**TEXT PROVIDED**
While a First Amendment right to access to the courts clearly exists, see Bounds v. Smith, 430 U.S. 817, 821-24, 97 *68S.Ct. 1491, 52 L.Ed.2d 72 (1977), no claim for interference with this right exists unless plaintiff alleges that defendants prevented him from filing a non-frivolous legal claim challenging his conviction. See Lewis, 518 U.S. at 351-54. Plaintiff must allege that he has suffered an actual injury to state a claim. See id. at 349-54. Plaintiff must allege that a non-frivolous claim was lost or rejected, or that the presentation of such a claim is currently being prevented. See id. at 354-56.
Here, plaintiff did not sufficiently allege any such interference in this case. On the contrary, the district court correctly concluded that plaintiff offered no factual allegation suggesting that defendants prevented him from presenting a non-frivolous claim. Thus, plaintiff failed to state a cognizable First Amendment claim.

**PROMPT A**
Summarize the passage on court access in two sentences.
**PROMPT B**
Write what comes next in the passage on court access, starting after its final sentence.

**DATA SHOWN**
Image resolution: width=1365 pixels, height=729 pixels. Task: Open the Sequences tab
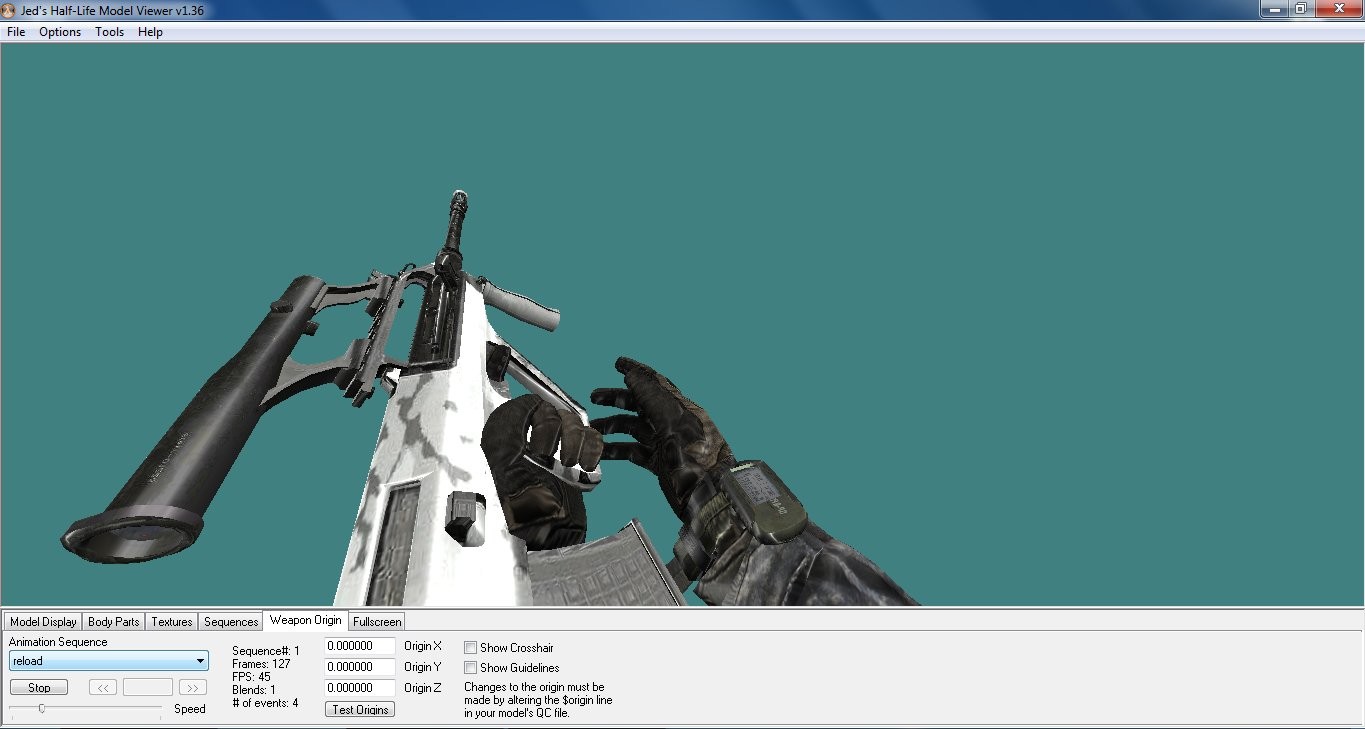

**ANSWER SPACE A**
A First Amendment right of access to the courts exists, but a claim for interference with it requires the plaintiff to allege an actual injury: that defendants prevented him from filing a non-frivolous claim challenging his conviction, or that such a claim was lost, rejected, or is currently being blocked. As the district court correctly concluded, the plaintiff made no factual allegation of that kind, so he failed to state a cognizable First Amendment claim.

**ANSWER SPACE B**
Similarly, the district court correctly concluded that plaintiff failed to state a claim upon which relief can be granted for retaliation. Plaintiff alleged only that two defendants consistently conspired to restrict his access to the prison law library, and that one of these defendants issued him a meritless disciplinary report that subsequently was dismissed. A retaliation claim has three elements: (1) the plaintiff engaged in protected conduct; (2) defendant took an adverse action against plaintiff that would deter a person of ordinary firmness from continuing to engage in that conduct; and (3) a causal connection between the first two elements, that is, the adverse action was motivated at least in part by the plaintiffs protected conduct. See Thaddeus-X v. Blatter, 175 F.3d 378, 394 (6th Cir.1999) (en banc). Here, the district court correctly concluded that plaintiff did not allege any facts that might show a causal connection between the disciplinary report and any constitutionally protected conduct. Under these circumstances, plaintiff failed to state a claim upon which relief can be granted for retaliation.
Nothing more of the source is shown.